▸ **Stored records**
Start of Block
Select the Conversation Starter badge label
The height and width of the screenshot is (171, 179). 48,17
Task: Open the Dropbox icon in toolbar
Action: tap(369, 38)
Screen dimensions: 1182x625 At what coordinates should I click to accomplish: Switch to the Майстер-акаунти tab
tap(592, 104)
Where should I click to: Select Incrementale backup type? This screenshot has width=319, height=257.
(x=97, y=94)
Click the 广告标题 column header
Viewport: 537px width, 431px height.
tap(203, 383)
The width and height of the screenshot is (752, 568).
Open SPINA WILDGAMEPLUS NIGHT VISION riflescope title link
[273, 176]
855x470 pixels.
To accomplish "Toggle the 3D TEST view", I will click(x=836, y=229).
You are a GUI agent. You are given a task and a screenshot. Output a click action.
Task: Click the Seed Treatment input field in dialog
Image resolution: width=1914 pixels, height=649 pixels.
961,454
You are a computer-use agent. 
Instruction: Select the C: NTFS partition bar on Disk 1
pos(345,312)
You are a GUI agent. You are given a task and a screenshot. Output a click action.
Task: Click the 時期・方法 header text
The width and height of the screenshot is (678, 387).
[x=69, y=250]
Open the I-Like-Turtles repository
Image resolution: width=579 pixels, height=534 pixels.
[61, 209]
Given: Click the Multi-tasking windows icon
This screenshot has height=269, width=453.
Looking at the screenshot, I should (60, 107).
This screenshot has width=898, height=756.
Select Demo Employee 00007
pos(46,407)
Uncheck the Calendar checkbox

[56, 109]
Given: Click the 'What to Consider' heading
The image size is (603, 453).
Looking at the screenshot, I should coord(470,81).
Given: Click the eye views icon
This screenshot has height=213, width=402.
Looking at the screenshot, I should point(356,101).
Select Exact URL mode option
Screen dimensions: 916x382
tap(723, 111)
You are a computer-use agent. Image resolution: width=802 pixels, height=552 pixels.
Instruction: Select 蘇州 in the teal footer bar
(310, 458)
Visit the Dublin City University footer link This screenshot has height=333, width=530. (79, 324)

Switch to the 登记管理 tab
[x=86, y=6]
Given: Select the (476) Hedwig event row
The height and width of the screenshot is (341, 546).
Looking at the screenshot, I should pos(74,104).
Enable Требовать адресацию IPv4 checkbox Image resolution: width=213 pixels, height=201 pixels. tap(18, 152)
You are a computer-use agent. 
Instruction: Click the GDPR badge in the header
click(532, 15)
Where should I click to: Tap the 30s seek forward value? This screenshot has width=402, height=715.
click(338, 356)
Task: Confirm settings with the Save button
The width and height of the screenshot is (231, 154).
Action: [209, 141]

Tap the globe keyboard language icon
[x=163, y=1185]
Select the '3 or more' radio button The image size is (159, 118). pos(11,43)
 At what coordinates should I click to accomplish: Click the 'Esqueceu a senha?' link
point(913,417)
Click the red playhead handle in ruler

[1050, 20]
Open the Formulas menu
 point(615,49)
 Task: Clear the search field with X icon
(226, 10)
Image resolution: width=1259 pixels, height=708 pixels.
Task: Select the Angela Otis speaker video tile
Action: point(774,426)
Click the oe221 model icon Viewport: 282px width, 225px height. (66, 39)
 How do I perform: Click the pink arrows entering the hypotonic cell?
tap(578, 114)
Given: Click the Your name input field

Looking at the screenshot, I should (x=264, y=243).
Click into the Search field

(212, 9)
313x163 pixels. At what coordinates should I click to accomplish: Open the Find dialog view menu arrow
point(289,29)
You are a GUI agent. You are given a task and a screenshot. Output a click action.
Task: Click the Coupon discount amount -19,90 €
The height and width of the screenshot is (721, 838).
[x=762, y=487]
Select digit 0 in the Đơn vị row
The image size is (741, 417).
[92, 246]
End of Block
▸ **DESCRIPTION OF THE TASK**
Return every record above exactly, line by line.

▸ **EXERCISE OUTPUT**
Select the Conversation Starter badge label
The height and width of the screenshot is (171, 179). 48,17
Task: Open the Dropbox icon in toolbar
Action: tap(369, 38)
Screen dimensions: 1182x625 At what coordinates should I click to accomplish: Switch to the Майстер-акаунти tab
tap(592, 104)
Where should I click to: Select Incrementale backup type? This screenshot has width=319, height=257.
(x=97, y=94)
Click the 广告标题 column header
Viewport: 537px width, 431px height.
tap(203, 383)
The width and height of the screenshot is (752, 568).
Open SPINA WILDGAMEPLUS NIGHT VISION riflescope title link
[273, 176]
855x470 pixels.
To accomplish "Toggle the 3D TEST view", I will click(x=836, y=229).
You are a GUI agent. You are given a task and a screenshot. Output a click action.
Task: Click the Seed Treatment input field in dialog
Image resolution: width=1914 pixels, height=649 pixels.
961,454
You are a computer-use agent. 
Instruction: Select the C: NTFS partition bar on Disk 1
pos(345,312)
You are a GUI agent. You are given a task and a screenshot. Output a click action.
Task: Click the 時期・方法 header text
The width and height of the screenshot is (678, 387).
[x=69, y=250]
Open the I-Like-Turtles repository
Image resolution: width=579 pixels, height=534 pixels.
[61, 209]
Given: Click the Multi-tasking windows icon
This screenshot has height=269, width=453.
Looking at the screenshot, I should (60, 107).
This screenshot has width=898, height=756.
Select Demo Employee 00007
pos(46,407)
Uncheck the Calendar checkbox

[56, 109]
Given: Click the 'What to Consider' heading
The image size is (603, 453).
Looking at the screenshot, I should coord(470,81).
Given: Click the eye views icon
This screenshot has height=213, width=402.
Looking at the screenshot, I should point(356,101).
Select Exact URL mode option
Screen dimensions: 916x382
tap(723, 111)
You are a computer-use agent. Image resolution: width=802 pixels, height=552 pixels.
Instruction: Select 蘇州 in the teal footer bar
(310, 458)
Visit the Dublin City University footer link This screenshot has height=333, width=530. (79, 324)

Switch to the 登记管理 tab
[x=86, y=6]
Given: Select the (476) Hedwig event row
The height and width of the screenshot is (341, 546).
Looking at the screenshot, I should pos(74,104).
Enable Требовать адресацию IPv4 checkbox Image resolution: width=213 pixels, height=201 pixels. tap(18, 152)
You are a computer-use agent. 
Instruction: Click the GDPR badge in the header
click(532, 15)
Where should I click to: Tap the 30s seek forward value? This screenshot has width=402, height=715.
click(338, 356)
Task: Confirm settings with the Save button
The width and height of the screenshot is (231, 154).
Action: [209, 141]

Tap the globe keyboard language icon
[x=163, y=1185]
Select the '3 or more' radio button The image size is (159, 118). pos(11,43)
 At what coordinates should I click to accomplish: Click the 'Esqueceu a senha?' link
point(913,417)
Click the red playhead handle in ruler

[1050, 20]
Open the Formulas menu
 point(615,49)
 Task: Clear the search field with X icon
(226, 10)
Image resolution: width=1259 pixels, height=708 pixels.
Task: Select the Angela Otis speaker video tile
Action: point(774,426)
Click the oe221 model icon Viewport: 282px width, 225px height. (66, 39)
 How do I perform: Click the pink arrows entering the hypotonic cell?
tap(578, 114)
Given: Click the Your name input field

Looking at the screenshot, I should (x=264, y=243).
Click into the Search field

(212, 9)
313x163 pixels. At what coordinates should I click to accomplish: Open the Find dialog view menu arrow
point(289,29)
You are a GUI agent. You are given a task and a screenshot. Output a click action.
Task: Click the Coupon discount amount -19,90 €
The height and width of the screenshot is (721, 838).
[x=762, y=487]
Select digit 0 in the Đơn vị row
The image size is (741, 417).
[92, 246]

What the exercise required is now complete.